* PASSAGE PROVIDED
..........
June 30, 2014 | Read Time: 1 minute

A national nonprofit watchdog group is calling on Minnesota authorities to investigate a St. Paul-based foundation at which annual compensation for three trustees has increased nearly tenfold in the past decade to about $1.2-million, writes the Star-Tribune.

In a letter Thursday to state Attorney General Lori Swanson, the National Committee for Responsive Philanthropy termed the pay hikes at the St. Paul-based Otto Bremer Foundation “suspicious and potentially illegal” and questioned whether the trustees’ ballooning compensation figured in their recent decision to oust the charity’s executive director and take over management duties themselves.

The foundation paid its three trustees $41,500 each in 2004. In 2012, trustees Brian Lipschultz, Daniel Reardon, and Charlotte Johnson received $456,468, $453,151, and $284,417, respectively. The charitable trust was established in 1944 by the late banker Otto Bremer and owns 92 percent of his business holdings.

Ms. Swanson’s office did not return a call for comment. Her predecessor, Mike Hatch, said the attorney general’s office has limited powers to regulate private foundations and their trustees. A successful legal challenge to trustee pay would have to demonstrate “inurement”—effectively theft, he said.
..........
From the article on trustee pay at the Otto Bremer Foundation, reproduce word for word the stretch from "June 30, 2014" through "writes the Star-Tribune.".

(Extracted data entries)
..........
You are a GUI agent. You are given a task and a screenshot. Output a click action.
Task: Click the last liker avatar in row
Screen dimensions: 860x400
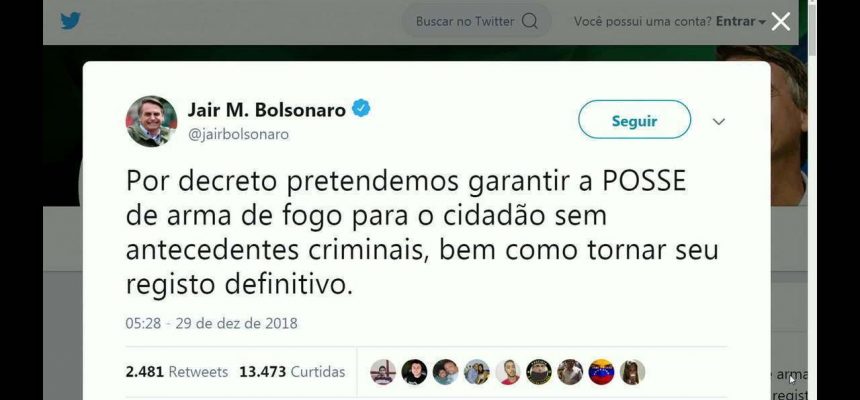tap(632, 372)
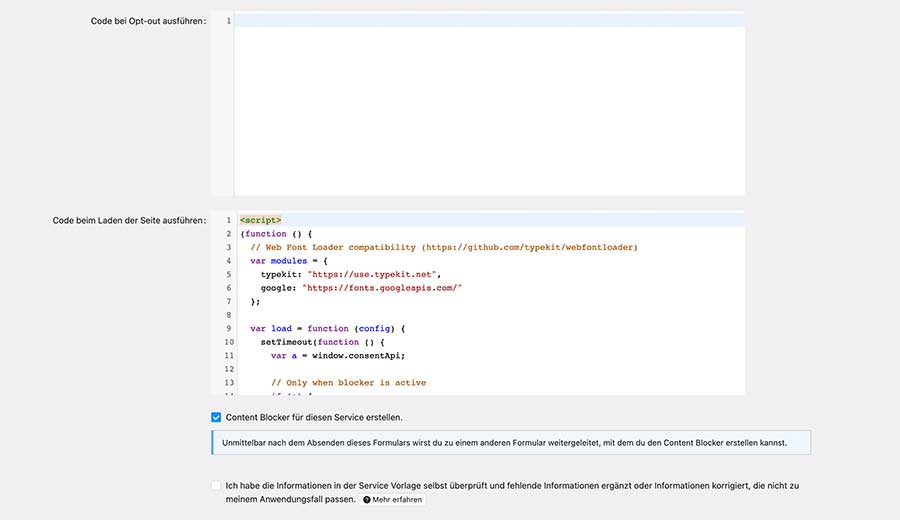Click line number 1 in Opt-out editor
The image size is (900, 520).
point(228,21)
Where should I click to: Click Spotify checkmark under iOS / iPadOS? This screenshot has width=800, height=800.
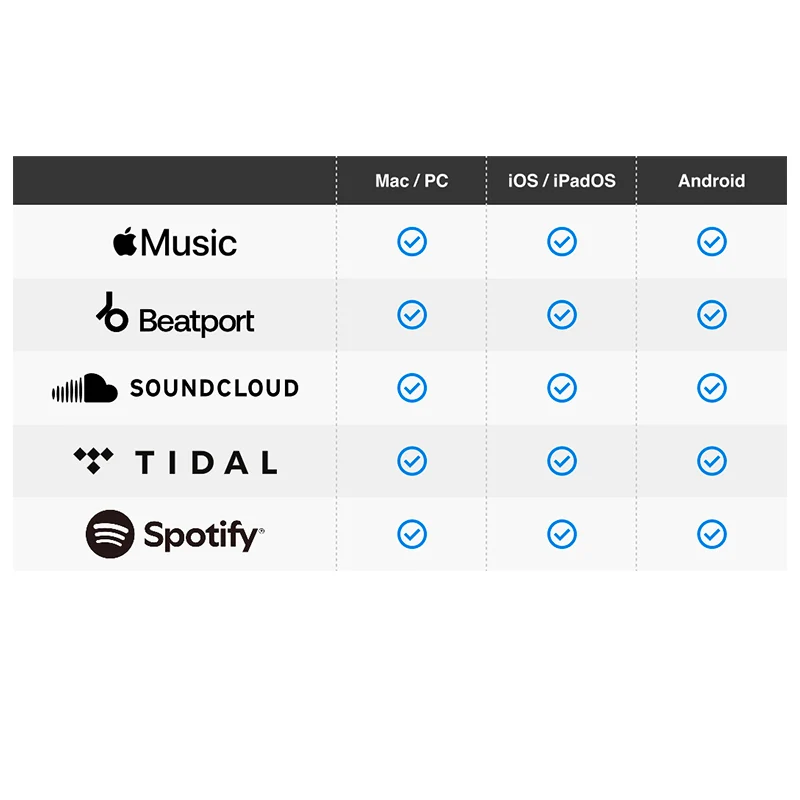click(562, 534)
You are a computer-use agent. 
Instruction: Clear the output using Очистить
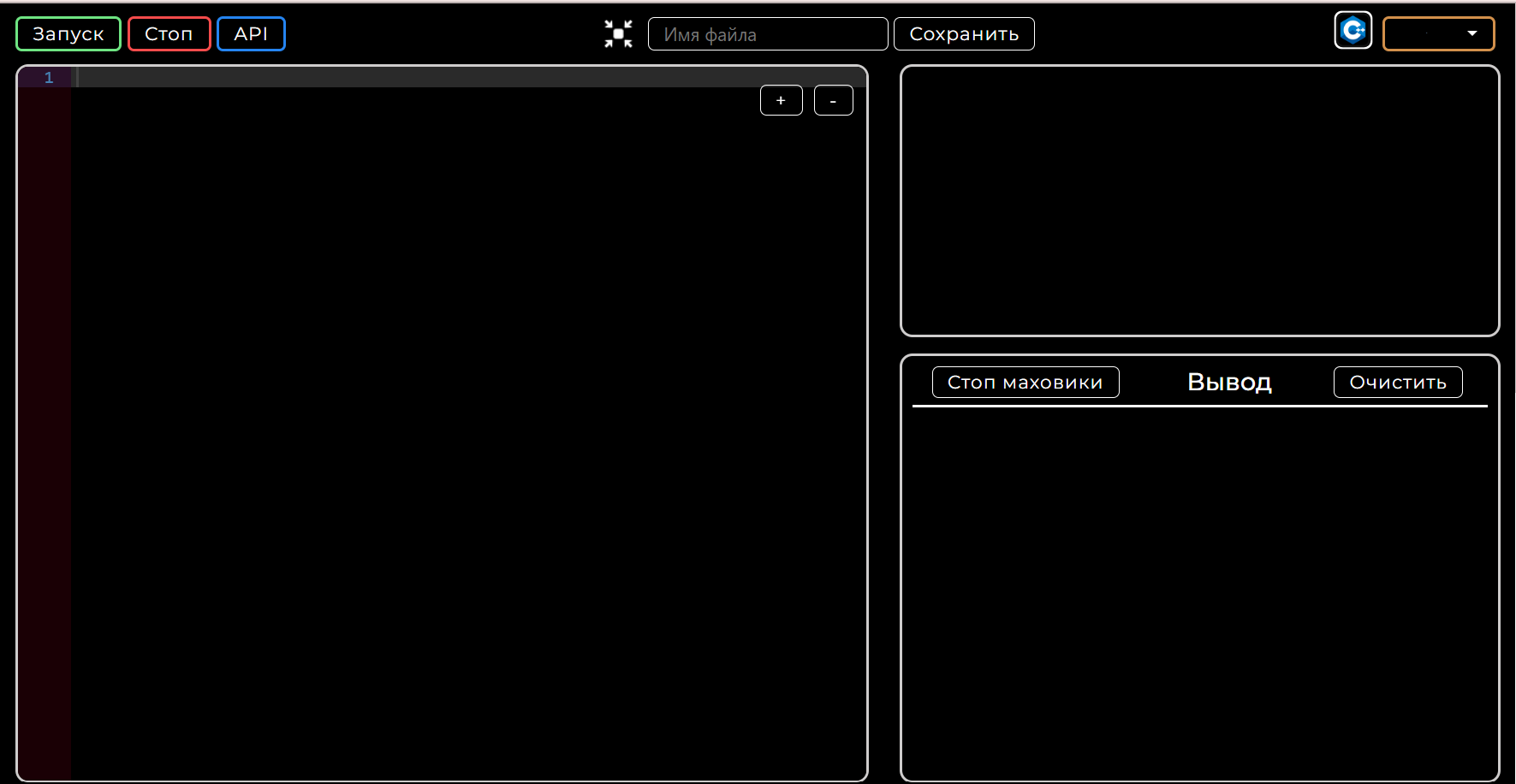[1397, 382]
..........
* WRITTEN RESPONSE
June 30, 2014 | Read Time: 1 minute

A national nonprofit watchdog group is calling on Minnesota authorities to investigate a St. Paul-based foundation at which annual compensation for three trustees has increased nearly tenfold in the past decade to about $1.2-million, writes the Star-Tribune.